Records Start Marker
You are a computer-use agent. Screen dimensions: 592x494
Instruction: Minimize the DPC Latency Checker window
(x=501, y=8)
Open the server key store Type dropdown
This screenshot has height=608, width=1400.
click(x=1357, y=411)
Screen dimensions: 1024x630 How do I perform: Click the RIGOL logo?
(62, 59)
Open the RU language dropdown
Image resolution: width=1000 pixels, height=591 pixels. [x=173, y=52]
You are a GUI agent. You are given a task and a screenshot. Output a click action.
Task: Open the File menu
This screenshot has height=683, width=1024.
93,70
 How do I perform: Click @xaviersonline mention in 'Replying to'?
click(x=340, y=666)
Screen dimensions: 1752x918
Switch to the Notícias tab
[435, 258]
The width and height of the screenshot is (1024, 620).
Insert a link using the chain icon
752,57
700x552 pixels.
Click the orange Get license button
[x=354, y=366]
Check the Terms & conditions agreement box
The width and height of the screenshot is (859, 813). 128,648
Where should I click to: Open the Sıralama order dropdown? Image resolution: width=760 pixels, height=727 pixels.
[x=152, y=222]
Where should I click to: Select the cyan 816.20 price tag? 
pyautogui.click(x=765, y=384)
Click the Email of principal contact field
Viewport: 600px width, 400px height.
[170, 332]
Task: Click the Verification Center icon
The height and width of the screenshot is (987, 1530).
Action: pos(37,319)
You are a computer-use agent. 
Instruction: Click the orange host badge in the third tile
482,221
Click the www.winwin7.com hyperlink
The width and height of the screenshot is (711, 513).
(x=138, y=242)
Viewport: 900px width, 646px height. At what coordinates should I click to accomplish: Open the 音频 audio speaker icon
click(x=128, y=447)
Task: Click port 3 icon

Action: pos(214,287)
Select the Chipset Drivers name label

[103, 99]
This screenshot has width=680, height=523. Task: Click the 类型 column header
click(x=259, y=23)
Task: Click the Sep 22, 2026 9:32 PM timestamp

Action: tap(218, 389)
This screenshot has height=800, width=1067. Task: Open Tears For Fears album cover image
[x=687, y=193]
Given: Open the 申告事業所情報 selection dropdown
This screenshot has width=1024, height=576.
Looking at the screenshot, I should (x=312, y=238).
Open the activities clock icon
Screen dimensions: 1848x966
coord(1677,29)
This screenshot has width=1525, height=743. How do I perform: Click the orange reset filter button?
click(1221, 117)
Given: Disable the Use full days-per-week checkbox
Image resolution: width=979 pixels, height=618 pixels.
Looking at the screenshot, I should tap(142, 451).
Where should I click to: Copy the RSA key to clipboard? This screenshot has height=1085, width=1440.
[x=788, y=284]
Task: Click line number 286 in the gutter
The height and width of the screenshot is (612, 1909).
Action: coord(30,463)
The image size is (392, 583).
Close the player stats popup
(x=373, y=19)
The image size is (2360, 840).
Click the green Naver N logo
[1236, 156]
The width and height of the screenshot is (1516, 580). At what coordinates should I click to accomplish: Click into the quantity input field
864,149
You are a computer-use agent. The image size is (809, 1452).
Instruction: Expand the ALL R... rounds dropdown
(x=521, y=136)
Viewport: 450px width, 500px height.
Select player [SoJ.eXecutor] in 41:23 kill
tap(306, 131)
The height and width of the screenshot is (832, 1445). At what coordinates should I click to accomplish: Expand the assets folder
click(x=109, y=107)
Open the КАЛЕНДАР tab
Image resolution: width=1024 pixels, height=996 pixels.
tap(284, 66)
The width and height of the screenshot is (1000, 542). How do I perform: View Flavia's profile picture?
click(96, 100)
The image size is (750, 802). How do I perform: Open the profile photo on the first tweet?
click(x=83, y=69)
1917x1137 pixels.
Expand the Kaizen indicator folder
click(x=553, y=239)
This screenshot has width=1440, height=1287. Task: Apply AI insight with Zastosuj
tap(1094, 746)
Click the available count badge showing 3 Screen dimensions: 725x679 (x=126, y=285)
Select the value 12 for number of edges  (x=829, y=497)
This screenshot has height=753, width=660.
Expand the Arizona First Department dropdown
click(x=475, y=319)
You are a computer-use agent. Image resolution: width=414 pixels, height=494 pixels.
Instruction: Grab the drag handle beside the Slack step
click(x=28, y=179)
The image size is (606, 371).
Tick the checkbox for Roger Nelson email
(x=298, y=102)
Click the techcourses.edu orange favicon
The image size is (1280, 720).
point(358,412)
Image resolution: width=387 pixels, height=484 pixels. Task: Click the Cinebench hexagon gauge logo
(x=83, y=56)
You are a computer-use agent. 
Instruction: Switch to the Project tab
Records End Marker
Exercise directions: Would you filter the entries above and keep each line that has the word "agent"?

Problem solution:
You are a computer-use agent. Screen dimensions: 592x494
You are a GUI agent. You are given a task and a screenshot. Output a click action.
You are a computer-use agent. 
You are a computer-use agent. The image size is (809, 1452).
You are a computer-use agent. Image resolution: width=414 pixels, height=494 pixels.
You are a computer-use agent. 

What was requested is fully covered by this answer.